● Your objective: Word for word, restate the lines of the data below between those holding "This screenshot has width=372, height=128." and "Given: Click the", inclusive; pictures do not belong in the copy.

● Input:
----
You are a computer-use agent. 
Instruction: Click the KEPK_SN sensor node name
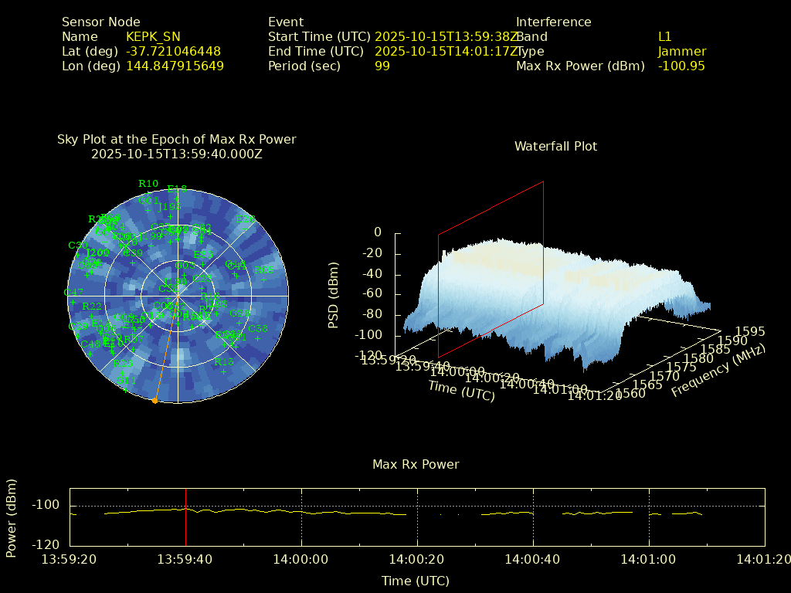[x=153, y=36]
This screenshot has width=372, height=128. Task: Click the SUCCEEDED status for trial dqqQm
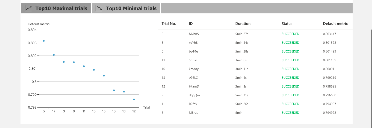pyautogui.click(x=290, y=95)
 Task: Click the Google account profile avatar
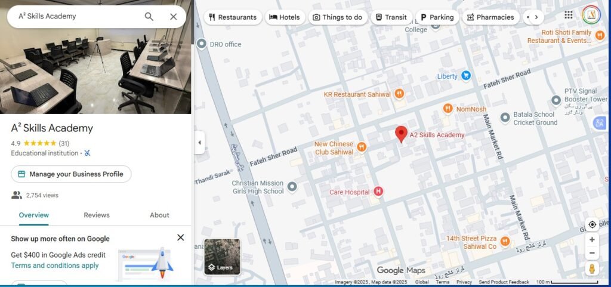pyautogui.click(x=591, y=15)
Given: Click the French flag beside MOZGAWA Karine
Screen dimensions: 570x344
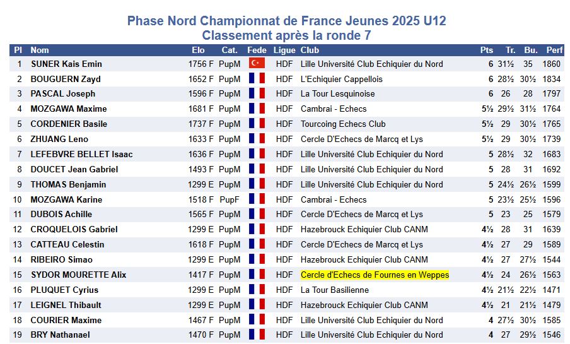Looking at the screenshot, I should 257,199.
----
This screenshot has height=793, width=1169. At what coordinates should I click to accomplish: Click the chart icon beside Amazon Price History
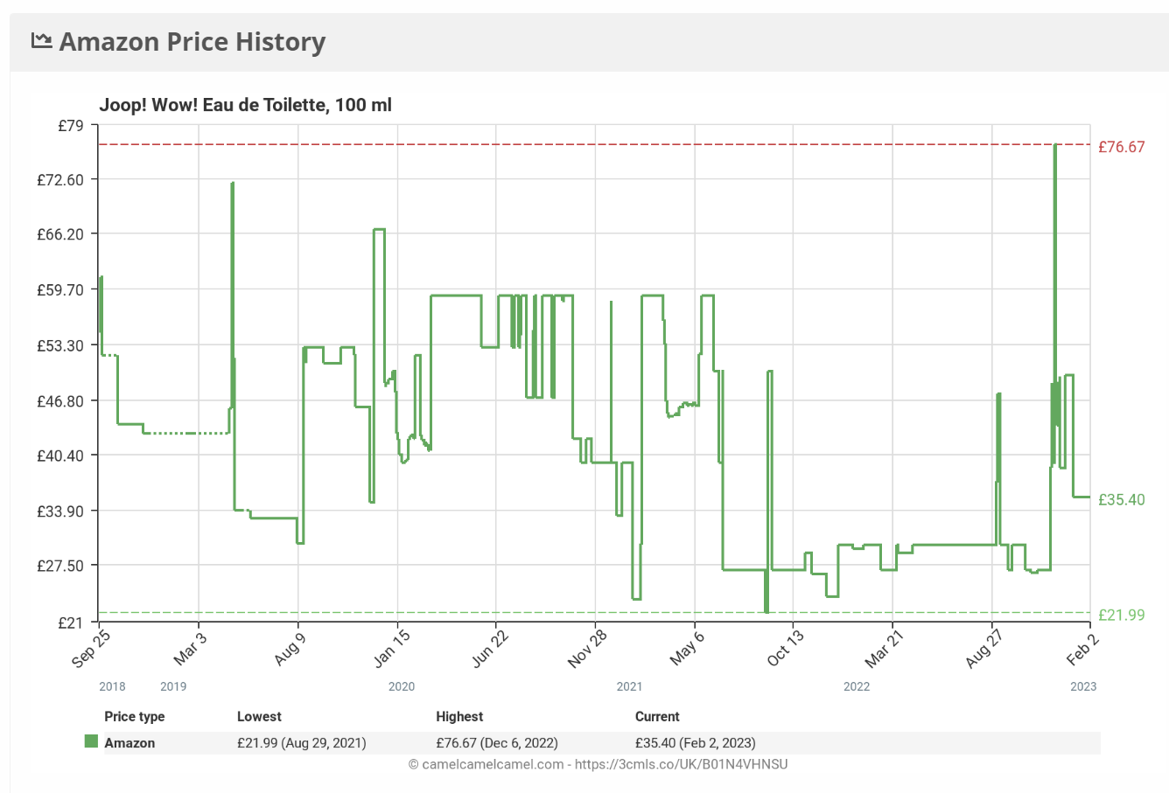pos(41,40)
----
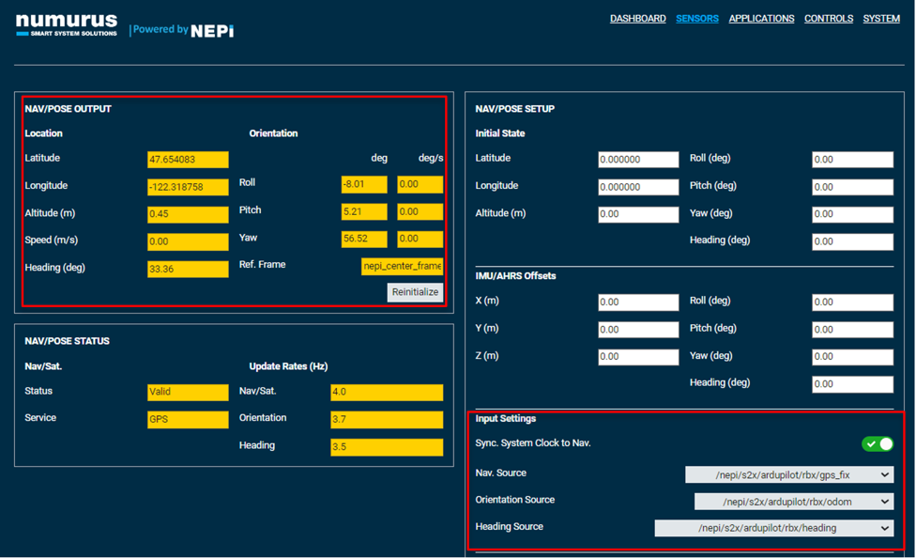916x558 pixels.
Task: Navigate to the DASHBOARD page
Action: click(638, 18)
----
● Task response:
This screenshot has width=372, height=128. Task: Click the SUCCEEDED status for trial dqqQm
pyautogui.click(x=290, y=95)
 Task: Click the Google account profile avatar
pyautogui.click(x=591, y=15)
Given: Click the French flag beside MOZGAWA Karine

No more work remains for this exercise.